**Data for the task**
☆ ☆ ☆ ☆ ☆ ☆ ☆
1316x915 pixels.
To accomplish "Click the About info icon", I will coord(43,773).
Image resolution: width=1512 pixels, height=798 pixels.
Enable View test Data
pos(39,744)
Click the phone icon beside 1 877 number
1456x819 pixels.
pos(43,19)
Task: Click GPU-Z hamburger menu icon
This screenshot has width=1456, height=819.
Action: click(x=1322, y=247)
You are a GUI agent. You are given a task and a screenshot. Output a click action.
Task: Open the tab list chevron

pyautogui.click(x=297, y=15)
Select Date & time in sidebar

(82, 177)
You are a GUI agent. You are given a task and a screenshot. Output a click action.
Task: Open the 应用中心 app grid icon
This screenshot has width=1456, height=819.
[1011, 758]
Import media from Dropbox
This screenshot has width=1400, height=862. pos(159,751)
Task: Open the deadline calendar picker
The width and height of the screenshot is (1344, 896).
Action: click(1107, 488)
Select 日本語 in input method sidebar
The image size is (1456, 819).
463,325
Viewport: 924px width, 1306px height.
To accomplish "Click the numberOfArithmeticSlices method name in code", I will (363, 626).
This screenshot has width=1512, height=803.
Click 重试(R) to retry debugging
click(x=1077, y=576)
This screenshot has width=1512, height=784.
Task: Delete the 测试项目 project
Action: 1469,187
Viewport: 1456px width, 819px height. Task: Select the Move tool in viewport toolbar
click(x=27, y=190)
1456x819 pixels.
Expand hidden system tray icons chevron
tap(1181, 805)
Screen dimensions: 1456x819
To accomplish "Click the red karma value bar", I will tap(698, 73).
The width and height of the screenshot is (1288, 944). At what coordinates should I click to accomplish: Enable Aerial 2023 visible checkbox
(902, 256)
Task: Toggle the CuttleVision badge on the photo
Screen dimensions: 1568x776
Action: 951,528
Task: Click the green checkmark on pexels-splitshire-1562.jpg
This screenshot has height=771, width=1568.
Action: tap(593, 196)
☆ ☆ ☆ ☆ ☆ ☆ ☆
**Exercise aim**
Lines that contain "will" are the result; find them in the entries above and copy each one.

**Output**
To accomplish "Click the About info icon", I will coord(43,773).
To accomplish "Click the numberOfArithmeticSlices method name in code", I will (363, 626).
To accomplish "Click the red karma value bar", I will tap(698, 73).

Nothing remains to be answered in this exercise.